Appellants' only assignment of error directed to the first cause of action is in admitting certain evidence and refusing *266 to strike the same and in making Findings of Fact thereon. We have carefully examined the record and find no merit to the contention as to admissibility. The allegations of the complaint and denial of the answer that the defendant corporation received property sufficient, and upon its express undertaking, to pay plaintiff's note made all of the matters referred to material and admissible. A further question, however, is raised as to the power of Perry to transfer the plaintiff's note account from the books of the Nielson & Perry partnership, to the books of the defendant corporation as a liability of the latter in view of the fact that Perry was the original and primary obligor and became president and general manager of the corporate defendant and in the latter capacity, directed the setting up of the books of the corporation.
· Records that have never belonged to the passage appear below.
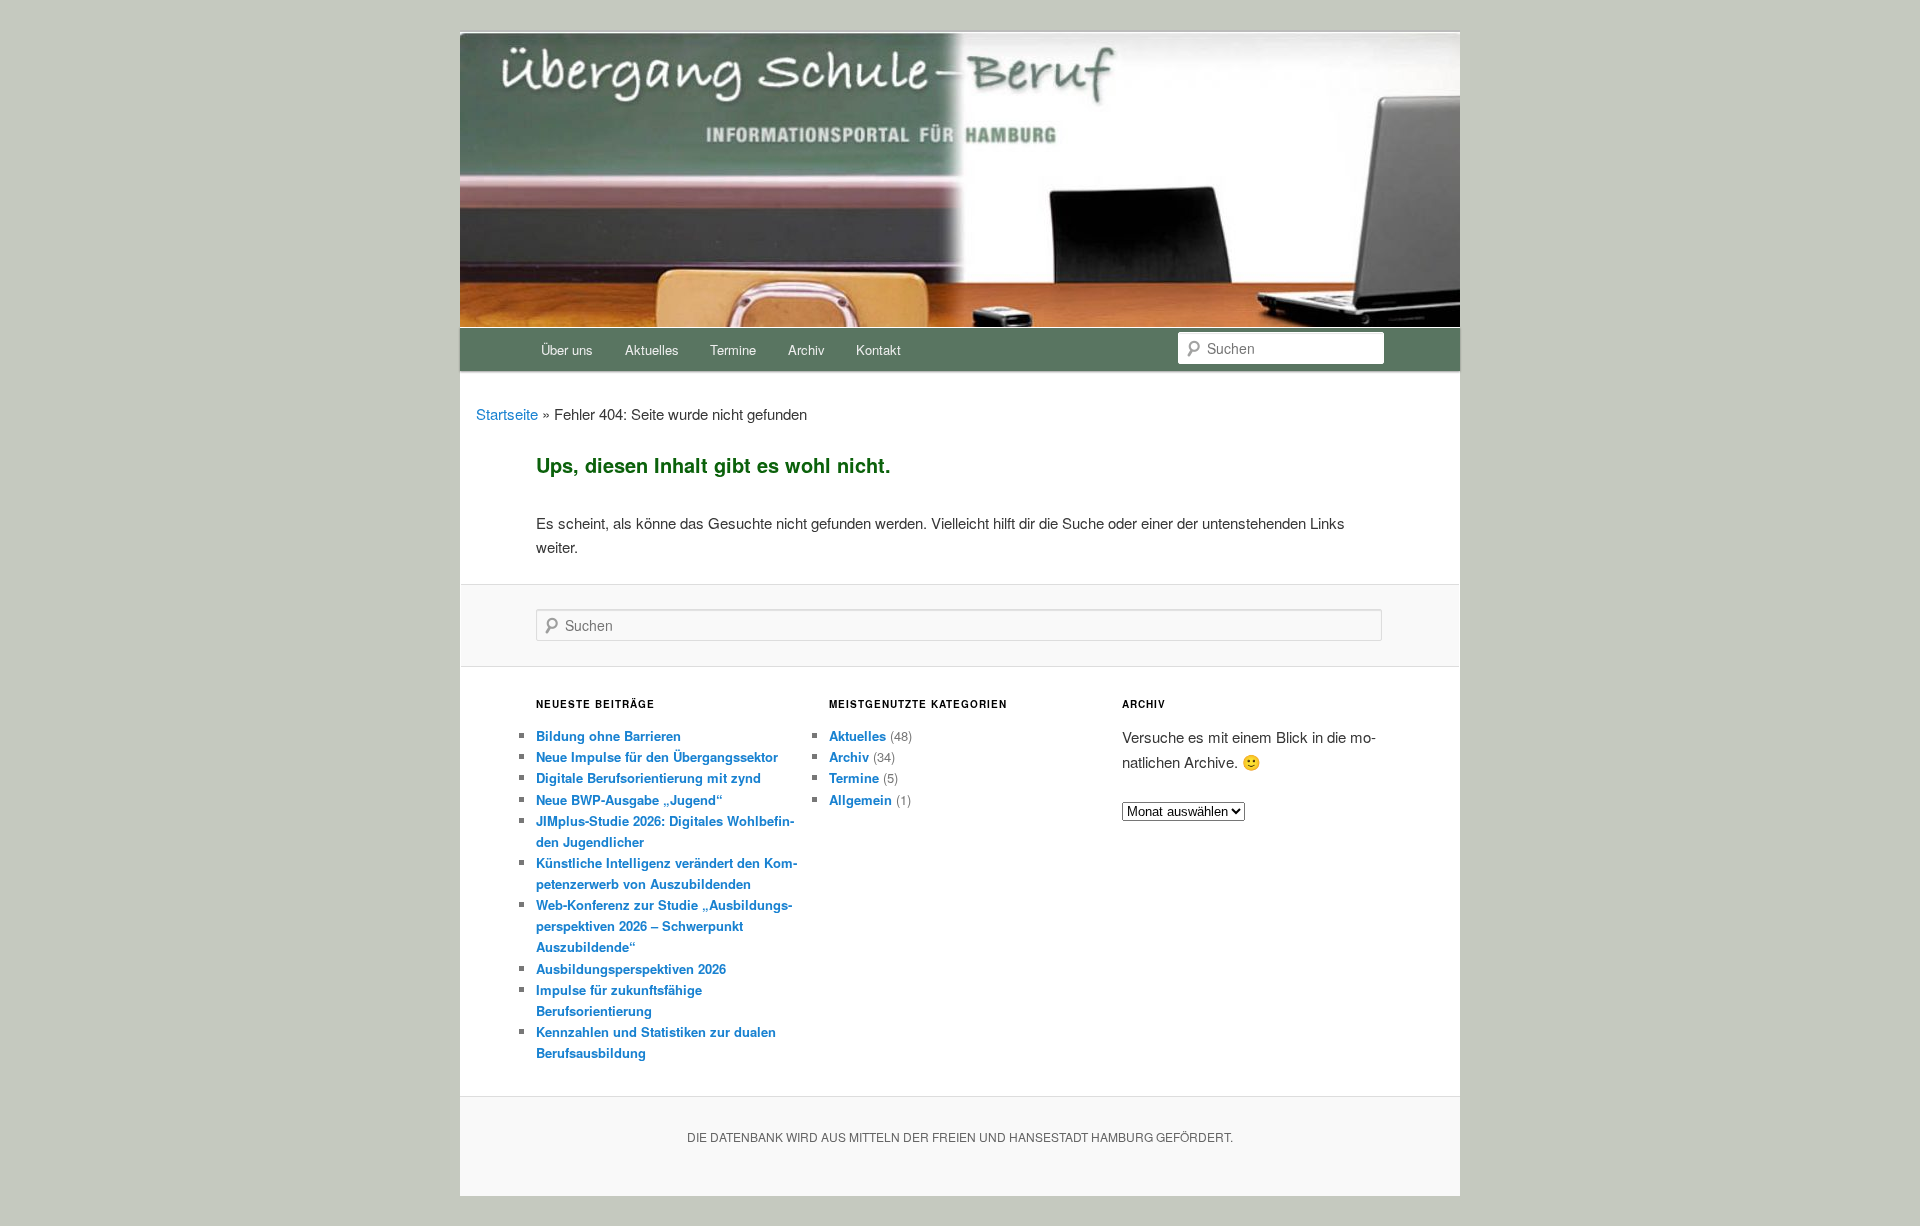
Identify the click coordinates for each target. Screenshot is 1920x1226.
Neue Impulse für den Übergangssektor (657, 756)
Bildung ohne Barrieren (608, 735)
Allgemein (860, 799)
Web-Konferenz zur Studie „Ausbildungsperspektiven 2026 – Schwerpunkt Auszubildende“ (664, 925)
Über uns (567, 349)
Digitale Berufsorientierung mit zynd (648, 777)
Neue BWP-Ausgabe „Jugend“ (629, 799)
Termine (733, 349)
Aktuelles (652, 349)
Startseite (507, 413)
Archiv (806, 349)
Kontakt (878, 349)
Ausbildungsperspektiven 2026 (631, 968)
It is against public policy for officers of a corporation to deal with others in relation to corporate business for their own separate advantage and the law affords no sanction whatever for such acts. Elggren v. Wooley, 64 Utah 183, 228 P. 906; Western Securities Co. v. Silver King Consolidated Mining Co., 57 Utah 88, 192 P. 664. In this case, however, there was no such dealing. Except for nominal issues of stock to others, it was contemplated that Mr. Perry and Mr. Zolezzi were to own all of the stock of the corporation. The pre-incorporation agreement was between these two men; they were present at the Board meeting when the pre-incorporation agreement was adopted by the corporation, they constituted a majority of the Board of Directors and were thus authorized by law to act. Sec. 18 2 2, U.C.A. 1943. Lochwitz v. Pine Tree Mining & Milling Co. 37 Utah 349, 108 P. 1128. As president and manager, it became Mr. Perry's duty to see to it that the corporate books and records were all set up. Thus, in setting up plaintiff's note as one of the obligations owing by the corporation, he was acting ministerially and as much in the interest of the corporation as he was in *267 setting into those books the assets which the corporation received. He was not seeking to gain private advantage as against the corporation or its stockholders. Manifestly Mr. Zolezzi did not think so either, because, even though he had the books examined, he made no objection to inclusion of plaintiff's note, or to the payment thereupon which the corporation had made. Mr. Perry's action in this regard was wholly lawful and proper.

With this conclusion, we find it unnecessary to determine whether error was committed by the trial court in permitting the amendment to the complaint adding the second cause of action, or in any of its rulings based thereupon, or in making Findings of Fact, Conclusions of Law or Judgment thereupon. The trial court in its decree ordered: "That the judgment rendered herein on plaintiff's First and Second Causes of Action are not cumulative, and the satisfaction of one judgment will satisfy and discharge the other."

There is thus no danger of defendant having to answer to a liability twice, or to one greater than its liability upon the note. Where no prejudice results from error committed by the trial court, this court will disregard such error. Sec. 104 14 7, U.C.A. 1943. Ogden Commission Co. v. Campbell, 66 Utah 563, 244 P. 1029; Mills v. Gray, 50 Utah 224, 167 P. 358; Boyd v. San Pedro, Los Angeles & Salt Lake Railroad Co., 45 Utah 449, 146 P. 282; Guaranty Mortgage Co. v. Wilcox, 62 Utah 184, 218 P. 133, 30 A.L.R. 1324.

The judgment of the lower court is affirmed. Respondent to recover his costs.

PRATT, C.J., and WADE, WOLFE and McDONOUGH, JJ., concur.

LATIMER, J., having disqualified himself, did not participate herein.